If you’re coping with a loved one’s death, no Tampa wrongful death lawyer can replace what you’ve lost. But if your loved one died due to the negligence of another person, a compassionate wrongful death lawyer, such as those at Swope, Rodante P.A., may help you seek justice during this emotionally devastating time.
Wrongful death is a civil action, separate and apart from criminal charges, that may be brought by a Tampa wrongful death attorney for intentional or unintentional acts that created a natural, direct, series of events leading to the injury. Common causes of wrongful death claims include: automobile and motorcycle accidents, airplane accidents, medical malpractice, product defects, construction site accidents, and even criminal acts.
The last common cause may lead you to ponder the difference between a criminal case and a civil case for wrongful death. Instead of seeking imprisonment, in a civil case the claimant is seeking monetary compensation for the loss suffered. Also, in civil cases, the standard may be proof by a “preponderance of evidence,” compared to a criminal trial with a higher standard of guilty “beyond a reasonable doubt.”
Under Florida law, survivors such as the decedent’s spouse, children, parents and other blood relatives that were partly or wholly dependent on the decedent for financial support have a “right of action” for wrongful death: “When the death of a person is caused by the wrongful act, negligence, default, or breach of contract or warranty of any person, including those occurring on navigable waters ….” They may hire a Tampa wrongful death lawyer to represent them.
In a wrongful death lawsuit, plaintiffs may be able to recover expenses for damages, such as:
• Medical and funeral expenses
• Loss of income and family support
• Emotional suffering
• Loss of companionship
• Mental anguish
• Children’s loss of guidance or supervision
The lawsuit filed by a wrongful death Lawyer must be able to prove that the acts or omissions by the defendant were the proximate cause of death. Lawyers at our firm have experience litigating wrongful death cases for our clients including a case regarding the wrongful death of a man that resulted in the largest award ever in Hardee County.
Due to the statute of limitations to file suit for a wrongful death claim, which in Florida is two years from the date the cause of wrongful death is suspected or confirmed, it’s important to file as soon as possible. If you’re grieving the loss of a loved one due to the reckless conduct of another person and would like to find out more about how to proceed with a claim, please contact us.
Below are some of the most common questions we are asked regarding wrongful death:
1) What does the term wrongful death mean?
A wrongful death is a death caused by the wrongful act of another, either accidentally or intentionally, according to Nolo’s Plain-English Law Dictionary. A claim for wrongful death is made by a family member of a deceased person to obtain compensation for having to live without that person. The compensation is intended to cover the earnings and the emotional comfort and support the deceased person would have provided.

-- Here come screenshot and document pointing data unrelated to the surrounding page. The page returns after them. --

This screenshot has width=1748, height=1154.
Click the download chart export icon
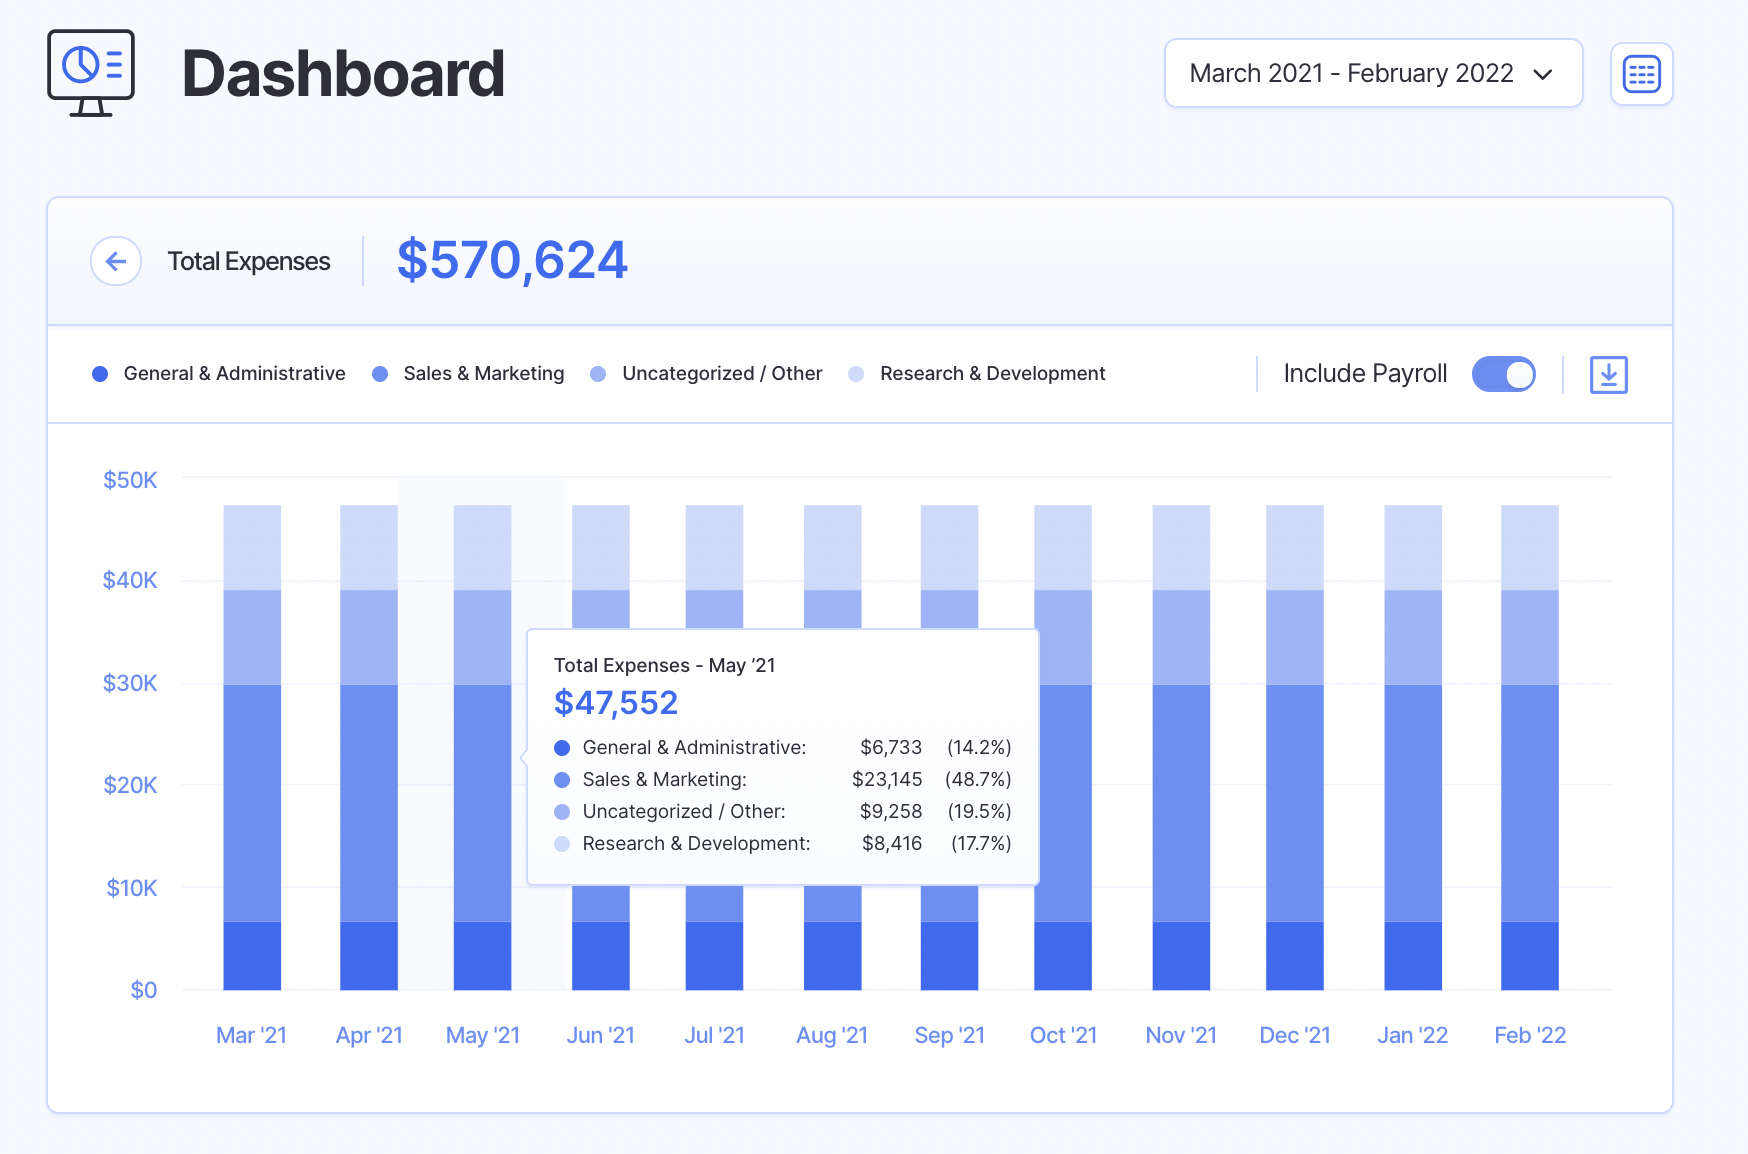point(1608,374)
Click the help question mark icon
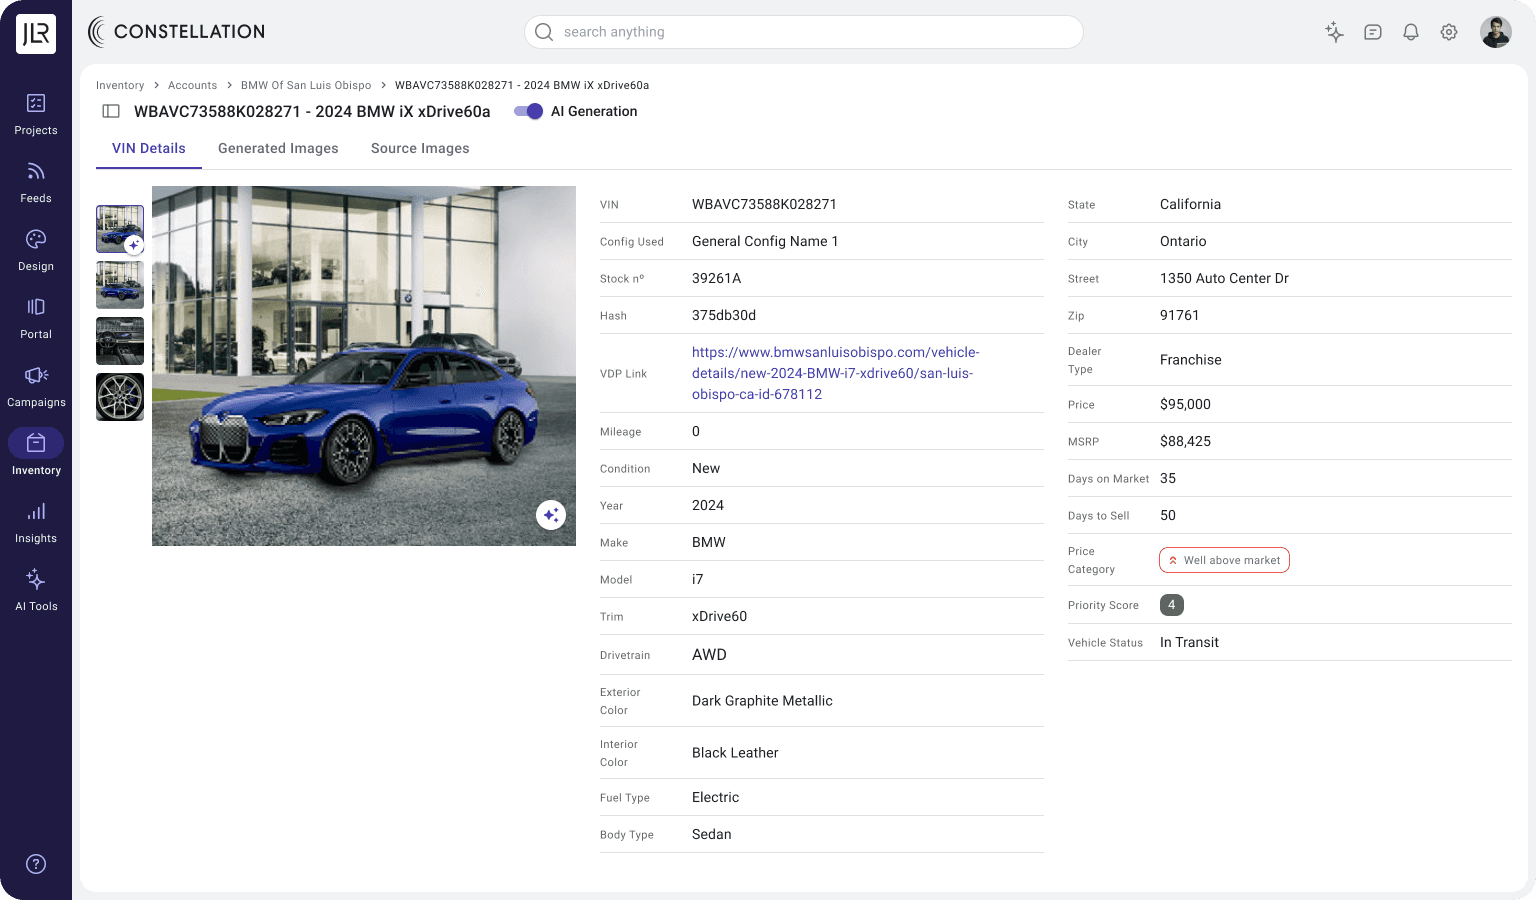The image size is (1536, 900). click(36, 864)
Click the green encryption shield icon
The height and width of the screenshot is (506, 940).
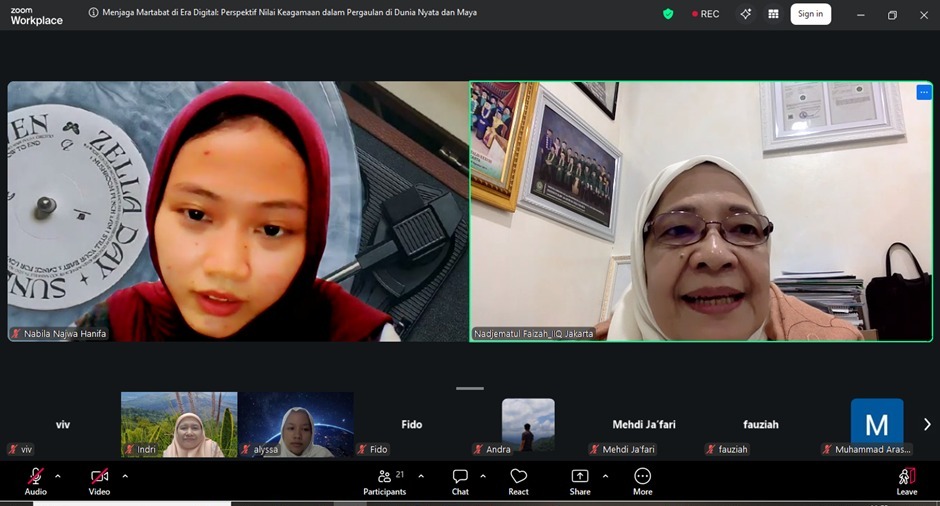668,14
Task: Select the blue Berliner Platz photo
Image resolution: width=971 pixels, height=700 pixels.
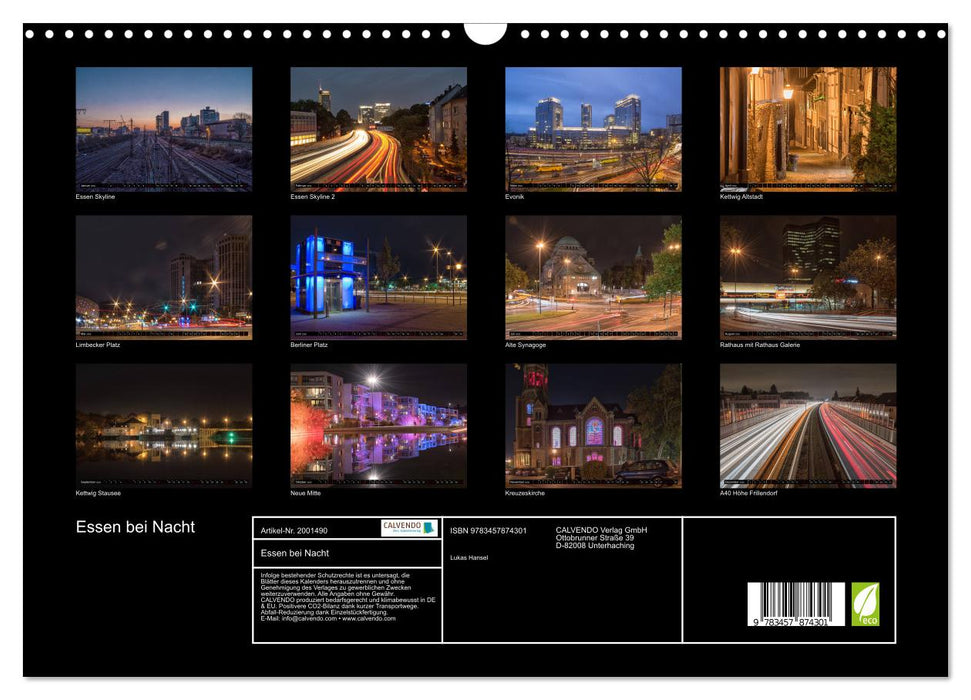Action: pyautogui.click(x=378, y=277)
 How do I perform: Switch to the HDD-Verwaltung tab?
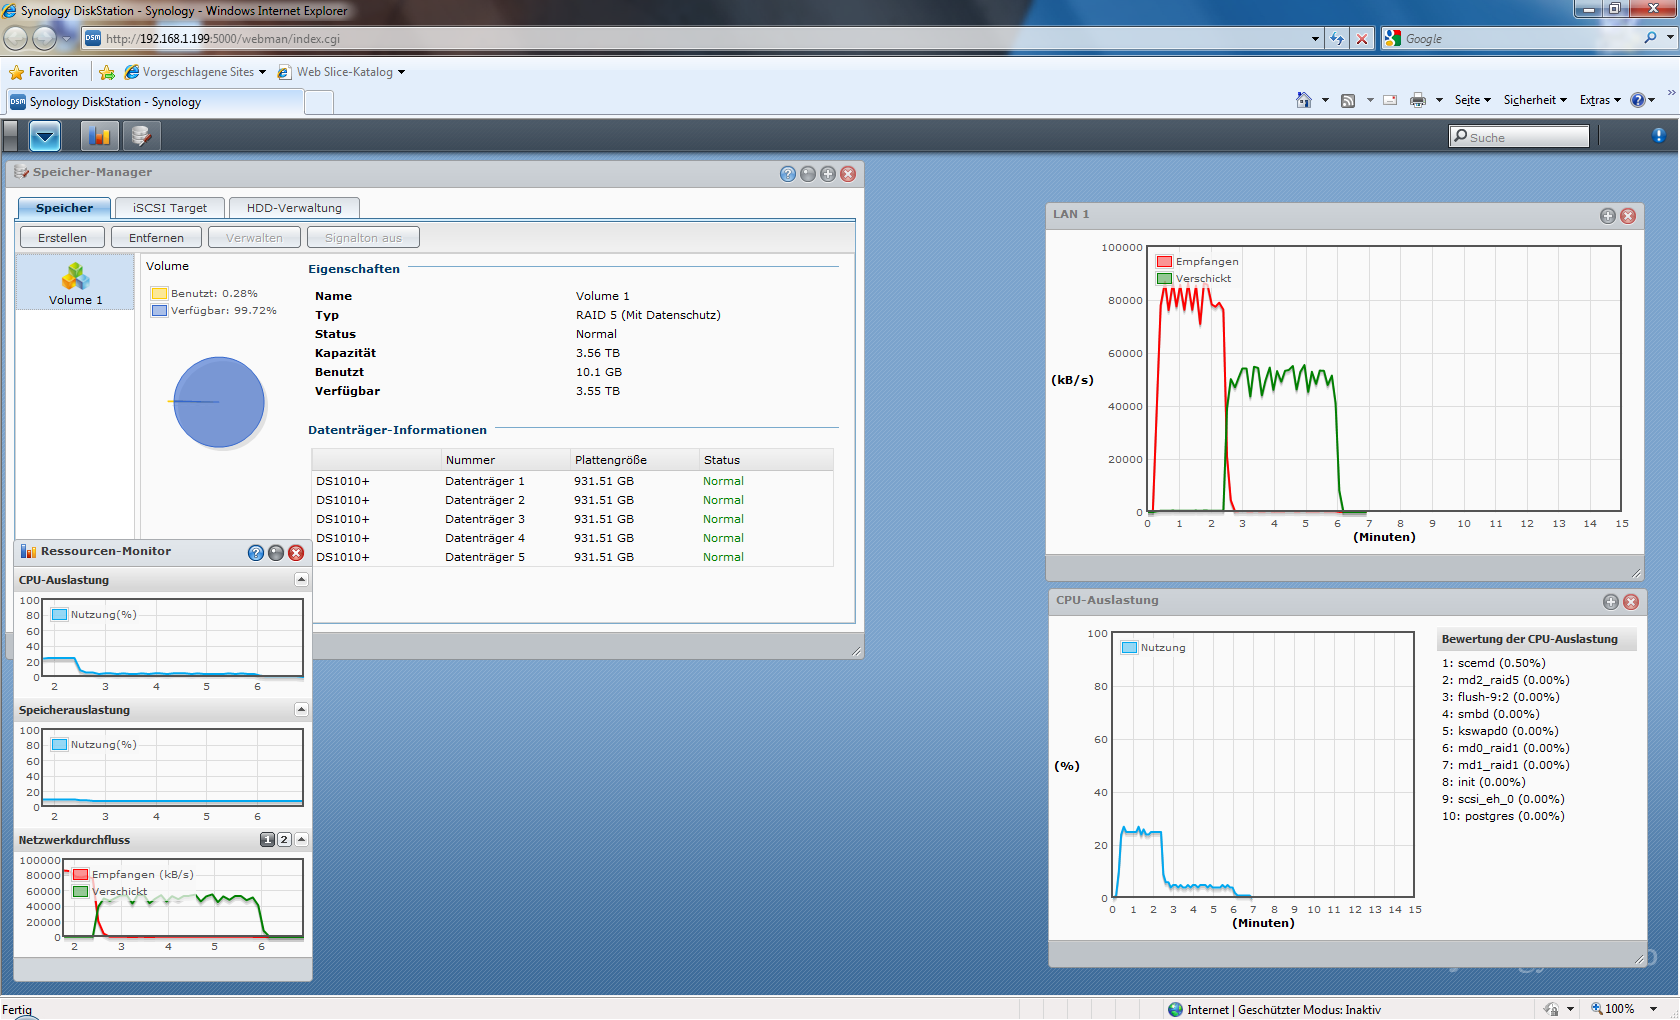pyautogui.click(x=294, y=208)
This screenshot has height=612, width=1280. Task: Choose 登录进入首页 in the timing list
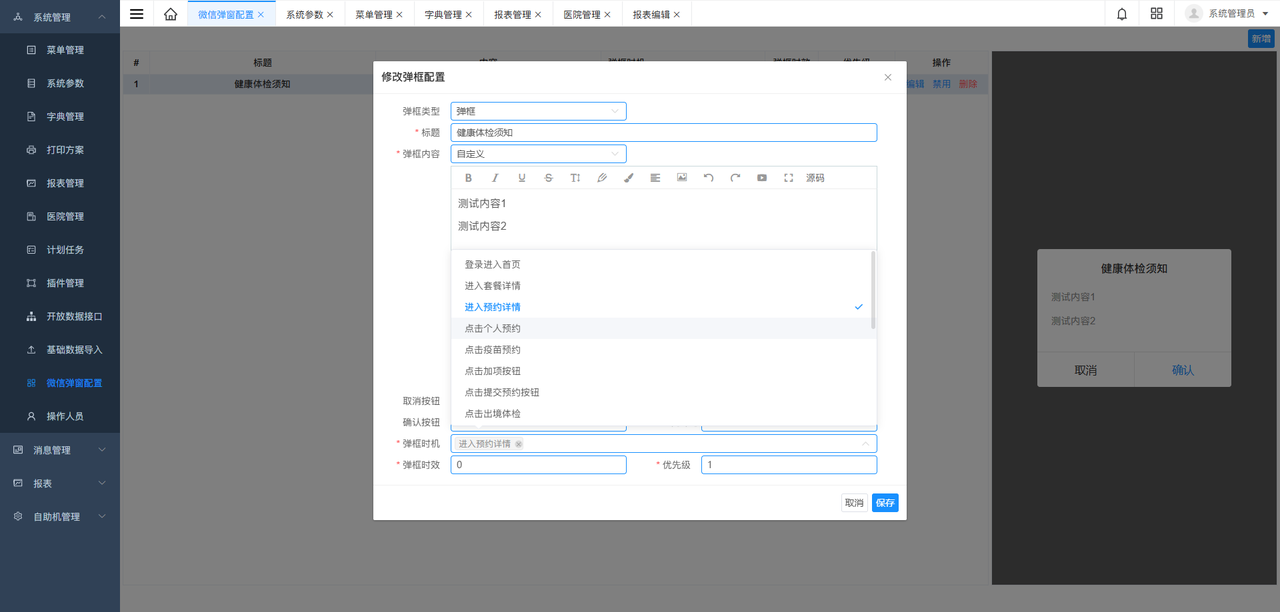tap(492, 264)
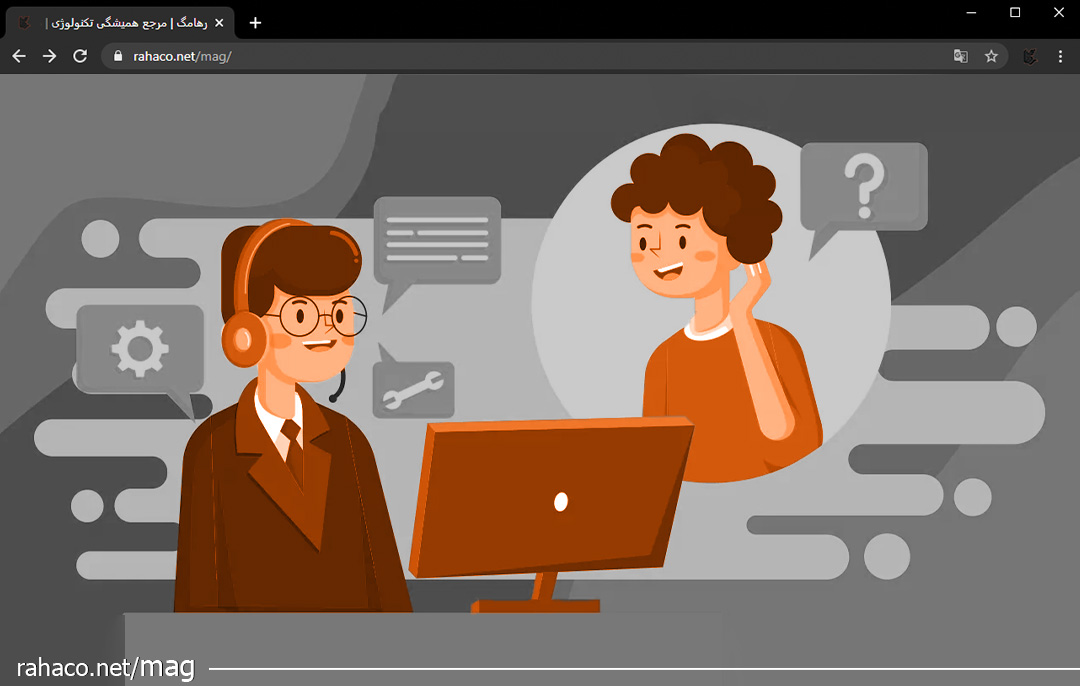Maximize the browser window

1015,12

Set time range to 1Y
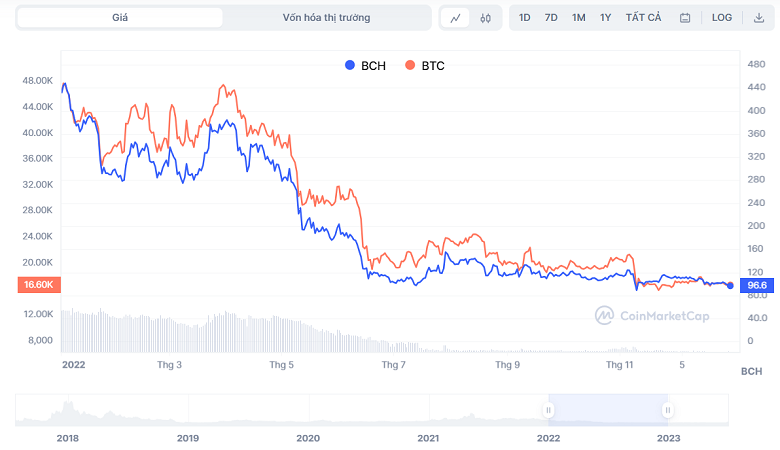point(606,18)
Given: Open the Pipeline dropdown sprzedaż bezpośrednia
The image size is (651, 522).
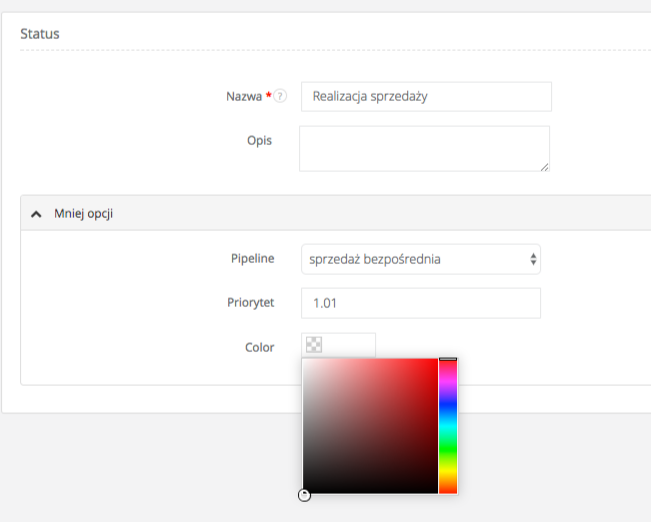Looking at the screenshot, I should pos(420,260).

2) What are some common cases of wrongful death claims?
Some of the most common cases of wrongful death include automobile accidents, medical malpractice, product defects, and criminal acts.
3) What is the difference between the term wrongful death and murder?
Murder is an intentional act whereas some wrongful deaths may be the result of negligence. For example, a wrongful death may sometimes result from an automobile accident or medical malpractice.
“The purpose of the wrongful death statute is not to punish those who may have caused the death, but rather, is to compensate those who may have suffered a loss as a result.” Scully v. Armstrong, 646 F. Supp. 213 (N.D. Ind. 1986).
Wrongful death is considered a tort [a civil wrong] where family members of the victim bring the civil lawsuit for [damages] financial compensation, which may help the victim’s family pay for medical expenses from the injuries that caused the death, funeral and burial expenses, pain and suffering, and lost wages. In a murder, charges are brought against the defendant by the state, not the victim’s family, which may result in a prison sentence or in rarer cases the death penalty.
4) How can someone be acquitted of murder and then charged with wrongful death? Isn’t that like double jeopardy?
No. Under the Fifth Amendment no one can be charged with the same crime twice, but a wrongful death is a tort [civil wrong] that is prosecuted in a civil lawsuit separate and apart from a criminal lawsuit and neither proceeding affects nor controls the other.
5) Who can file a wrongful death claim?
The executor of the decedent’s estate, usually a member of the family, may file a claim on behalf of “survivors” such as the spouse, children and/or blood relatives.
6) Is there a time limit on filing a wrongful death claim?
The statute of limitations in Florida is typically two-years under Florida’s Wrongful Death Act, and that time commences from “when the last element constituting the cause of action occurs,” according to Fla. Statute Section 95.11(4)(d) and Section 95.031(1). Although there may be extenuating circumstances that extend the SOL, if you believe that your loved one died because of the wrongful actions of another person, you may want to consult an attorney soon to determine your legal rights and to give them time to prepare a case. Please contact us.
7) What sort of damages may be recovered?
The injured party in a wrongful death lawsuit may be able to recover financial compensation for medical expenses from the injury that caused the death, funeral expenses, loss of financial support in the household, and pain and suffering from loss of companionship.